GOAL OF THE EXERCISE » Recast every line of the records below as a JSON list of strings, one string per line, leaving out blank lines.

RECORD EXTRACTS »
════
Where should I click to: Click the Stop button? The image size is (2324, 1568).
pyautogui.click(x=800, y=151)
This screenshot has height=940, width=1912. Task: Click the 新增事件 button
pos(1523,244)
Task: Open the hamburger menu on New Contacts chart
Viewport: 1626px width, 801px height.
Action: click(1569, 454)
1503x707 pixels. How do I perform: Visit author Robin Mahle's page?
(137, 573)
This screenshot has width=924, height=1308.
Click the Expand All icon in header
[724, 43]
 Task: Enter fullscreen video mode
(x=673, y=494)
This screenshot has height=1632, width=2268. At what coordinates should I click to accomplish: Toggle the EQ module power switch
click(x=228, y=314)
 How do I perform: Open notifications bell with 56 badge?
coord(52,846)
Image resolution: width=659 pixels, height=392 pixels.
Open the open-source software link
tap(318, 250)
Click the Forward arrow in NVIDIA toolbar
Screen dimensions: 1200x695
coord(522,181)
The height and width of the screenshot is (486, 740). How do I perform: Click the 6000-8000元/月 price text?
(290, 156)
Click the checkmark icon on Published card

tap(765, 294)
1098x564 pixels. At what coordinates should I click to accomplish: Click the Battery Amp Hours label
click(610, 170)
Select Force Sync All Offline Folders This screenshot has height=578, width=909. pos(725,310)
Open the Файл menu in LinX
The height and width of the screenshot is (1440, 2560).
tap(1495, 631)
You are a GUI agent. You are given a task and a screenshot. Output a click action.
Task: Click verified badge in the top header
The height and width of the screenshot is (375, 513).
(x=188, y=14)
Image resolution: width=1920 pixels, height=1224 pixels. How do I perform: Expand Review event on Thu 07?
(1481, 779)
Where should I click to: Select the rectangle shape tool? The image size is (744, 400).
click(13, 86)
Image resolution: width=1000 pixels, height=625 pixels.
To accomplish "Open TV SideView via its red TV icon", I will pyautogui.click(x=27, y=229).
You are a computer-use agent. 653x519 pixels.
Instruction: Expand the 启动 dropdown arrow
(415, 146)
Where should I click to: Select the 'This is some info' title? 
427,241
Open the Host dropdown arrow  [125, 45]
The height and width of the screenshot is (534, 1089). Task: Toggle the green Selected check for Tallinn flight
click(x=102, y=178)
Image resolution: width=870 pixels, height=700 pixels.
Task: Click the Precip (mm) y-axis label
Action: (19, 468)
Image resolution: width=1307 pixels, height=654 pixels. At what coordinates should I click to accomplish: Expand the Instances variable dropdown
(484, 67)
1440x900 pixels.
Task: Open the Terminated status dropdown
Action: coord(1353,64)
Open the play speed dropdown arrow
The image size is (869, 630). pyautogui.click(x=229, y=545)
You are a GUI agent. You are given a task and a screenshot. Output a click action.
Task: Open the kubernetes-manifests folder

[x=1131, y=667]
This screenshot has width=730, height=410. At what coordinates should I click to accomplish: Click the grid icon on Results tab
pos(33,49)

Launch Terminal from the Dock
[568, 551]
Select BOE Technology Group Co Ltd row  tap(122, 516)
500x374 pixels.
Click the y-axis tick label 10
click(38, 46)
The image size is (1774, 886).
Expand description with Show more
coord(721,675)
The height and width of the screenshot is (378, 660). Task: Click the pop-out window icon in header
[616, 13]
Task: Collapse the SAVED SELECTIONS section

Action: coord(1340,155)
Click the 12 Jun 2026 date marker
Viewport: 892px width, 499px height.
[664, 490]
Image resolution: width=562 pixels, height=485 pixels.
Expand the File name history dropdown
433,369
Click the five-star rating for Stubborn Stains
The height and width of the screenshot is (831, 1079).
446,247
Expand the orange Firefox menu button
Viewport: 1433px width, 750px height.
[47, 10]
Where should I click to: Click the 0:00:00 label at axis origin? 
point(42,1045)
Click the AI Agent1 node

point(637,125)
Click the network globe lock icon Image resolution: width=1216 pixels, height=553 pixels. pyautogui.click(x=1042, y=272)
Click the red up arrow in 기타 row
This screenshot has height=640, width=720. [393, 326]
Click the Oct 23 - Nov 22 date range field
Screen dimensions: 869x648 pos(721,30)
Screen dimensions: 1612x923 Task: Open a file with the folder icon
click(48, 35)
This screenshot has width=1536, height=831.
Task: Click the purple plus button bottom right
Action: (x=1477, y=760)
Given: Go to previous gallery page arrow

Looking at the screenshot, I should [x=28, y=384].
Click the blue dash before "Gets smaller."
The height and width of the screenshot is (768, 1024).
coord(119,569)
════
WORKED ANSWER »
[
  "Where should I click to: Click the Stop button? The image size is (2324, 1568).",
  "pyautogui.click(x=800, y=151)",
  "This screenshot has height=940, width=1912. Task: Click the 新增事件 button",
  "pos(1523,244)",
  "Task: Open the hamburger menu on New Contacts chart",
  "Viewport: 1626px width, 801px height.",
  "Action: click(1569, 454)",
  "1503x707 pixels. How do I perform: Visit author Robin Mahle's page?",
  "(137, 573)",
  "This screenshot has width=924, height=1308.",
  "Click the Expand All icon in header",
  "[724, 43]",
  " Task: Enter fullscreen video mode",
  "(x=673, y=494)",
  "This screenshot has height=1632, width=2268. At what coordinates should I click to accomplish: Toggle the EQ module power switch",
  "click(x=228, y=314)",
  " How do I perform: Open notifications bell with 56 badge?",
  "coord(52,846)",
  "Image resolution: width=659 pixels, height=392 pixels.",
  "Open the open-source software link",
  "tap(318, 250)",
  "Click the Forward arrow in NVIDIA toolbar",
  "Screen dimensions: 1200x695",
  "coord(522,181)",
  "The height and width of the screenshot is (486, 740). How do I perform: Click the 6000-8000元/月 price text?",
  "(290, 156)",
  "Click the checkmark icon on Published card",
  "tap(765, 294)",
  "1098x564 pixels. At what coordinates should I click to accomplish: Click the Battery Amp Hours label",
  "click(610, 170)",
  "Select Force Sync All Offline Folders This screenshot has height=578, width=909. pos(725,310)",
  "Open the Файл menu in LinX",
  "The height and width of the screenshot is (1440, 2560).",
  "tap(1495, 631)",
  "You are a GUI agent. You are given a task and a screenshot. Output a click action.",
  "Task: Click verified badge in the top header",
  "The height and width of the screenshot is (375, 513).",
  "(x=188, y=14)",
  "Image resolution: width=1920 pixels, height=1224 pixels. How do I perform: Expand Review event on Thu 07?",
  "(1481, 779)",
  "Where should I click to: Select the rectangle shape tool? The image size is (744, 400).",
  "click(13, 86)",
  "Image resolution: width=1000 pixels, height=625 pixels.",
  "To accomplish \"Open TV SideView via its red TV icon\", I will pyautogui.click(x=27, y=229).",
  "You are a computer-use agent. 653x519 pixels.",
  "Instruction: Expand the 启动 dropdown arrow",
  "(415, 146)",
  "Where should I click to: Select the 'This is some info' title? ",
  "427,241",
  "Open the Host dropdown arrow  [125, 45]",
  "The height and width of the screenshot is (534, 1089). Task: Toggle the green Selected check for Tallinn flight",
  "click(x=102, y=178)",
  "Image resolution: width=870 pixels, height=700 pixels.",
  "Task: Click the Precip (mm) y-axis label",
  "Action: (19, 468)",
  "Image resolution: width=1307 pixels, height=654 pixels. At what coordinates should I click to accomplish: Expand the Instances variable dropdown",
  "(484, 67)",
  "1440x900 pixels.",
  "Task: Open the Terminated status dropdown",
  "Action: coord(1353,64)",
  "Open the play speed dropdown arrow",
  "The image size is (869, 630). pyautogui.click(x=229, y=545)",
  "You are a GUI agent. You are given a task and a screenshot. Output a click action.",
  "Task: Open the kubernetes-manifests folder",
  "[x=1131, y=667]",
  "This screenshot has width=730, height=410. At what coordinates should I click to accomplish: Click the grid icon on Results tab",
  "pos(33,49)",
  "Launch Terminal from the Dock",
  "[568, 551]",
  "Select BOE Technology Group Co Ltd row  tap(122, 516)",
  "500x374 pixels.",
  "Click the y-axis tick label 10",
  "click(38, 46)",
  "The image size is (1774, 886).",
  "Expand description with Show more",
  "coord(721,675)",
  "The height and width of the screenshot is (378, 660). Task: Click the pop-out window icon in header",
  "[616, 13]",
  "Task: Collapse the SAVED SELECTIONS section",
  "Action: coord(1340,155)",
  "Click the 12 Jun 2026 date marker",
  "Viewport: 892px width, 499px height.",
  "[664, 490]",
  "Image resolution: width=562 pixels, height=485 pixels.",
  "Expand the File name history dropdown",
  "433,369",
  "Click the five-star rating for Stubborn Stains",
  "The height and width of the screenshot is (831, 1079).",
  "446,247",
  "Expand the orange Firefox menu button",
  "Viewport: 1433px width, 750px height.",
  "[47, 10]",
  "Where should I click to: Click the 0:00:00 label at axis origin? ",
  "point(42,1045)",
  "Click the AI Agent1 node",
  "point(637,125)",
  "Click the network globe lock icon Image resolution: width=1216 pixels, height=553 pixels. pyautogui.click(x=1042, y=272)",
  "Click the red up arrow in 기타 row",
  "This screenshot has height=640, width=720. [393, 326]",
  "Click the Oct 23 - Nov 22 date range field",
  "Screen dimensions: 869x648 pos(721,30)",
  "Screen dimensions: 1612x923 Task: Open a file with the folder icon",
  "click(48, 35)",
  "This screenshot has width=1536, height=831.",
  "Task: Click the purple plus button bottom right",
  "Action: (x=1477, y=760)",
  "Given: Go to previous gallery page arrow",
  "Looking at the screenshot, I should [x=28, y=384].",
  "Click the blue dash before \"Gets smaller.\"",
  "The height and width of the screenshot is (768, 1024).",
  "coord(119,569)"
]